Most at risk for clinical effects are small patients who have had major cardiac surgery with the use of CPB, where the volume of returned cellsaver blood is relatively large compared to the patient’s own circulating volume. Also, due to long CPB time, organ perfusion will be decreased, resulting in a lower clearance of drugs from the body [8]. Returning a large volume of auto-transfused blood to a small patient with a decreased drug clearance could lead to an accumulation of drugs, resulting in adverse effects and toxicity especially for sufentanil. Also, the cellsaver blood is generally administered as a bolus, rather than a continuous infusion.

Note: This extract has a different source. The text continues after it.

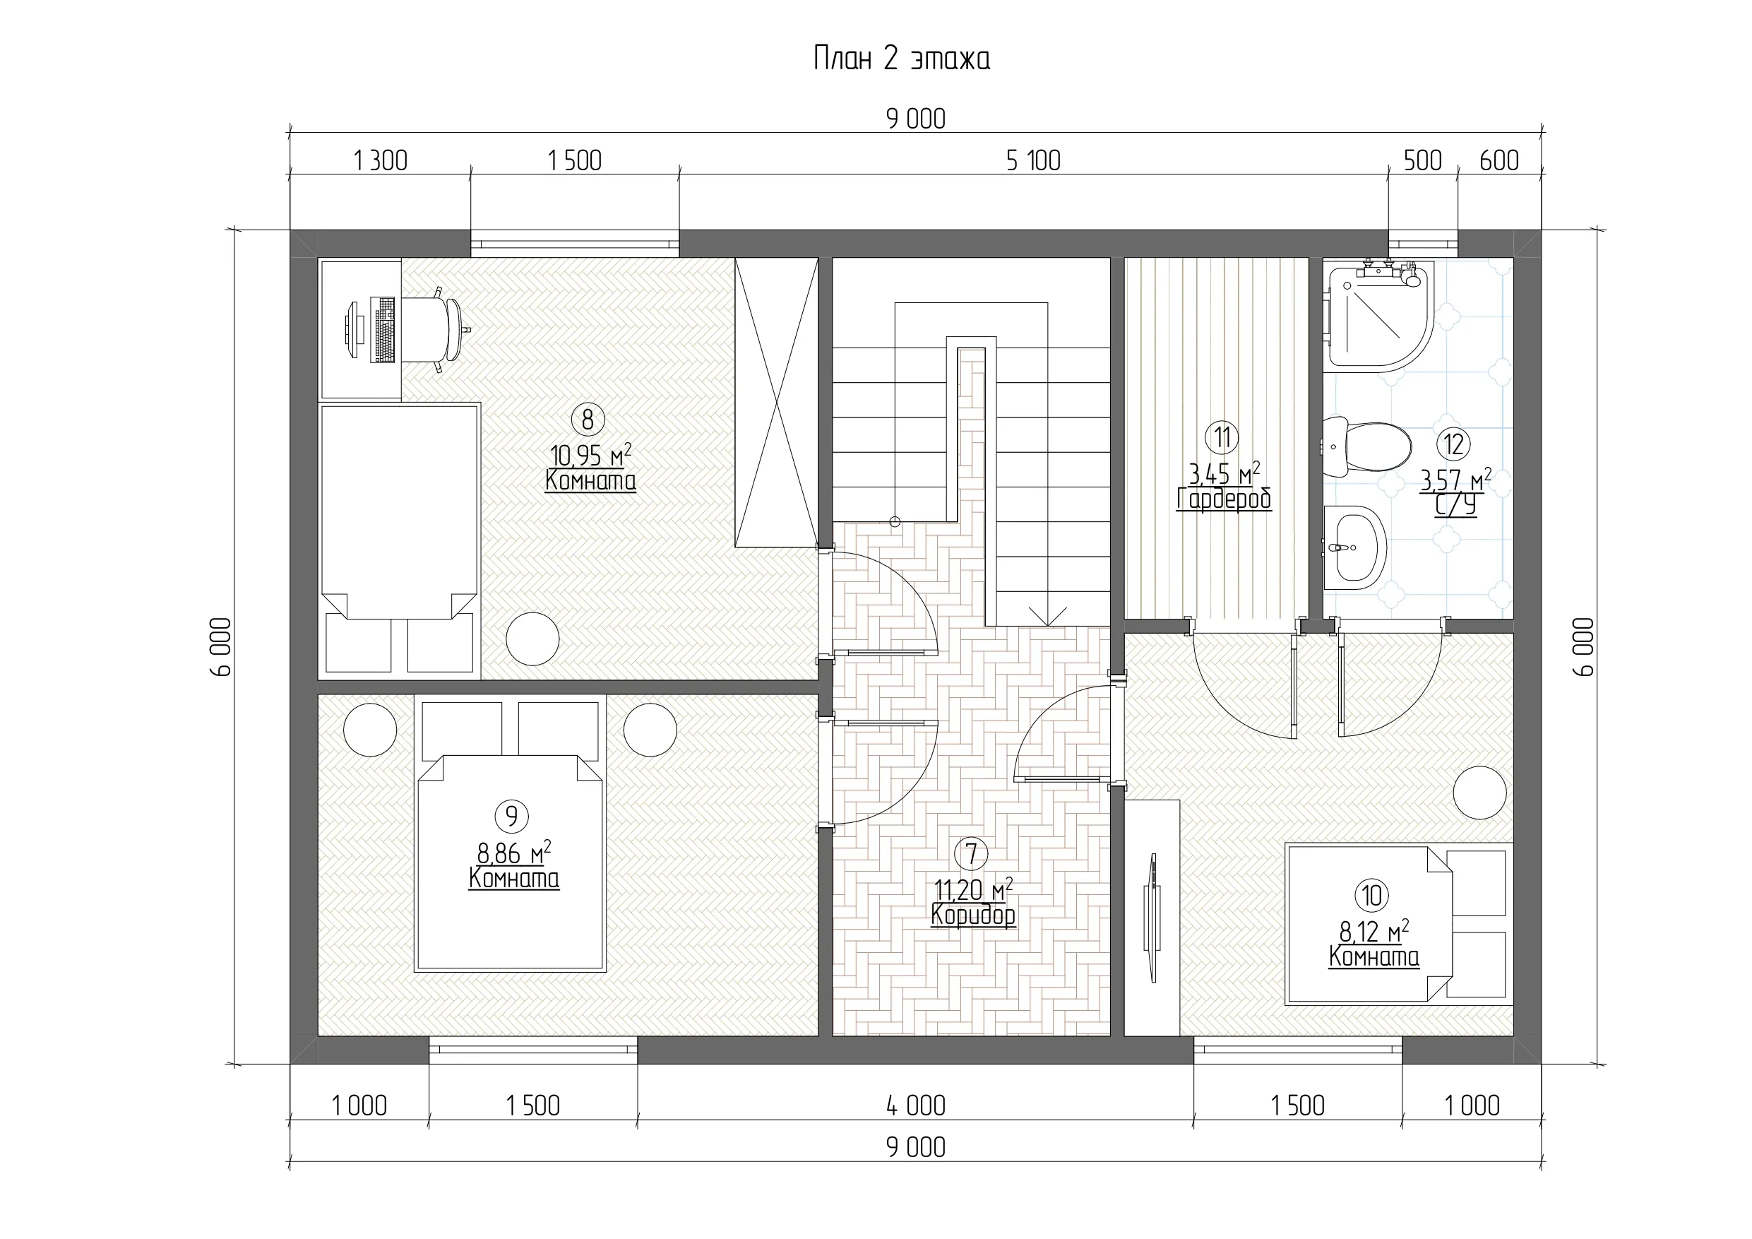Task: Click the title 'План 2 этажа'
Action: coord(901,59)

This may be particularly problematic in patients who are not on mechanical ventilation when the auto-transfused blood is administered.

However, the concentration of sufentanil in the auto-transfused blood is 0.1 mcg/L. In a worst case scenario, when 1 l of auto-transfused blood is returned to a patient with a bodyweight of 3 kg, the sufentanil dose administered with the auto-transfused blood would be 0.033 mcg/kg. The target sufentanil dose at induction of anaesthesia is 0.6 mcg/kg [9]. Therefore, if the auto-transfused blood is returned to the patient during or very shortly after surgery, the sufentanil concentration in the patient is higher than the sufentanil concentration in the auto-transfused blood and dilution of plasma sufentanil concentration will occur. If the auto-transfused blood is given in a bolus sometime after sufentanil is stopped, a peak in plasma concentration may still occur.

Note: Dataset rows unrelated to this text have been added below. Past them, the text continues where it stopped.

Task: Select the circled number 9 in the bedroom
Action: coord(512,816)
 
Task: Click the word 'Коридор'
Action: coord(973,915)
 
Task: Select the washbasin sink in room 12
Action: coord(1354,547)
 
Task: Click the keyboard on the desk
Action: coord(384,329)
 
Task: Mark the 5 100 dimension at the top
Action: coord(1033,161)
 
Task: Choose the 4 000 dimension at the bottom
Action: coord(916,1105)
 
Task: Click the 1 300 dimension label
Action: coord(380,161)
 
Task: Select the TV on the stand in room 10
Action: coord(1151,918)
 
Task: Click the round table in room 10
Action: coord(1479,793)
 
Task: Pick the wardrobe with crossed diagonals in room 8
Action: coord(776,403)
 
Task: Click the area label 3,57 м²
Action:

Influence of the auto-transfused blood on adverse drug reaction is therefore dependent on weight of the child, plasma drug concentration at the time of cellsaver processing, and amount, speed and timing of administration of the auto-transfused blood.

The influence of cellsaver systems should be accounted for when performing pharmacological trials after cardiac surgery. Optimizing drug dosing in neonates, infants and children during and after cardiac surgery is important to improve clinical care, especially in an era where fast track recovery is becoming more important. Ideally, potential effects of the CPB- and cellsaver systems on drug concentrations should be incorporated in dosing advices [8]. The current study provides insight into the potential return of drugs through auto-transfused blood. Population pharmacokinetics can be used to determine subsequent dose adjustments of the investigated drugs [8, 10].

Future research should focus mainly on lipophilic anaesthetic drugs that could cause a potential adverse reaction when given to patients postoperatively through the auto-transfused blood. Also, future endeavours should aim to incorporate the results of the CPB-PHARM trial and the results of this trial into a new dosing regimen for routinely used drugs for neonates, infants and children during and after cardiac surgery. This new dosing regimen will take into account the influence of the CPB and the cellsaver system.

Conclusion

Depending on the drug, up to 34% of the drug concentration salvaged from the operation site is returned to the patient through autotransfusion, potentially causing unwanted drug reactions post-operatively. Additionally, influence of a cellsaver system should be considered in pharmacological research during and after congenital cardiac surgery.